In either case, you might want them to be certified, because, you think that a Scrum Master certification (after a two-days class) is a guaranty of quality.

Well, having passed the two major certifications, I like to quote this post from Kyle Griffin Aretae:

How much expertise do you expect someone to get from a 2-day classroom basketball theory clinic?
How well do you expect them to perform compared to someone who’s been playing basketball for a couple years?
How much do you expect the 2-day clinic to add to the expertise of a 2y player?

Kyle Griffin Aretae

A Scrum Master certification only guaranty that the person has read the Scrum Guide, not that (s)he understood it, even less that (s)he masters it.

As it is written in the Scrum Guide: “Scrum is […] simple to understand, difficult to master.”

You can find more details about what I call a Scrum-Clock-Master in this article.

You might think that adding a low-quality Scrum Master is better than adding no-Scrum Master at all in your context. Well, at least, having no Scrum Master at all makes that the team has no false-felling to do Scrum, to do the right things, when they’re not.

A great Scrum Master also knows how Scrum can impact the organization (and teams) structures as we discussed above. This part of the job, this knowledge, is not covered by either the 2-days training or the questions of the certification.

3. You don’t understand what a sprint goal is

Your sprint goals are always the same: “do all the sprint backlog”.

If you require that your Scrum Team simply unstack a backlog, like “whatever the priority, we’ll have to do everything”, then you cannot succeed. It’s not because of Scrum, in this case, Scrum only tells you you’re doing it wrong.

A sprint goal is what the team aims to accomplish during the sprint. Backlog items are just a mean to it.

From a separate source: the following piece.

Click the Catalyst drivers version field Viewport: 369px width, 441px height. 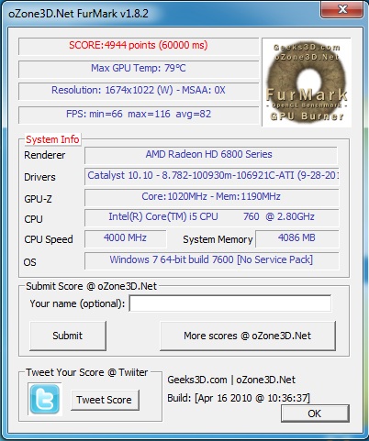pos(212,176)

The sprint goal has to have, itself, a meaning. It should have only one aim. One impact on the product (and on users) on which the team can focus on.

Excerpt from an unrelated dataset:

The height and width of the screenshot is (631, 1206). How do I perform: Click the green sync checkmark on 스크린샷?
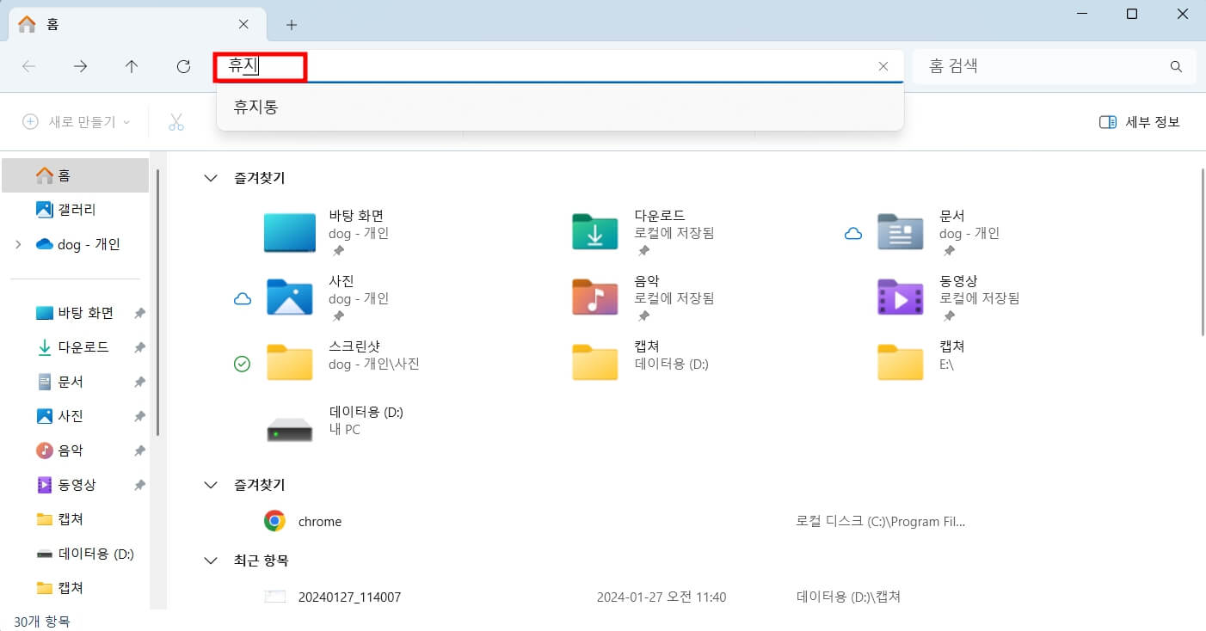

If you have difficulties having only one goal, you have a problem too. Maybe you should reduce the sprint duration to be able to focus on one thing only.

4. Your product backlog is not a list of options

Your backlog is fixed. In fact, it might has been fixed before the team was even constituted.

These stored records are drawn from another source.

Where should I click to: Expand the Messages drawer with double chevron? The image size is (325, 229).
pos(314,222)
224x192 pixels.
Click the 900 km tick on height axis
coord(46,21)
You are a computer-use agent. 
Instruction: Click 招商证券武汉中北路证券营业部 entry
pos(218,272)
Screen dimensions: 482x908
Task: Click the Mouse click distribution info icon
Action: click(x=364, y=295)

I like to tell Product Owners to consider any element of the backlog as an option, and when talking about the sprint goal, to ask “ok, what options do we have in the backlog to accomplish that, and what options we might want ot add?”

This conversation must be part of the Sprint Review with stakeholders per example.

It’s always time to add or remove elements from the backlog, it’s a living thing.

5. You think the Scrum Master is a temporary role

If you believe that the Scrum Master should aim to leave the team, there is a chance that it’s the type of Scrum Master we saw in the second point of this article.

I will cover in more details why the Scrum Master should not leave a team in a future article, but for now, you should consider that the great power of the Scrum Master within the team is that (s)he’s not producing anything.

And that’s great!

A great Scrum Master is actively doing nothing, and by doing so, (s)he is where (s)he needs to be when it is important. By not producing, (s)he is available for tasks that will improve the team’s productivity and capacity of delivering.

Without a dedicated Scrum Master, when something that has no value for the product needs to be done, someone else from the team has to stop producing value to do it.

6. (Bonus) The Agile Coach is responsible for “Agile”

In bonus, you have an agile coach that tells what agile is and how teams should adopt it.

Scrum Masters has nothing to say about how the organization work with their teams: “it’s not their job”.

To discover more about how an agile coach can kill your agile journey, I recommend you to read this article.

Conclusion

As you can see above, one thing is recurrent among all reasons to fail a project: you think that it’s not possible in your context. And so, instead of adapting your context to match what you (or teams) need, you choose to deteriorate what needs to be done.

Why?

Why would you do that? I guess that the main and honest answer is that it is easier.

Easier on short term, yes. And for the long term… well, will we see later?

What about you? How many points of this article does your company valid?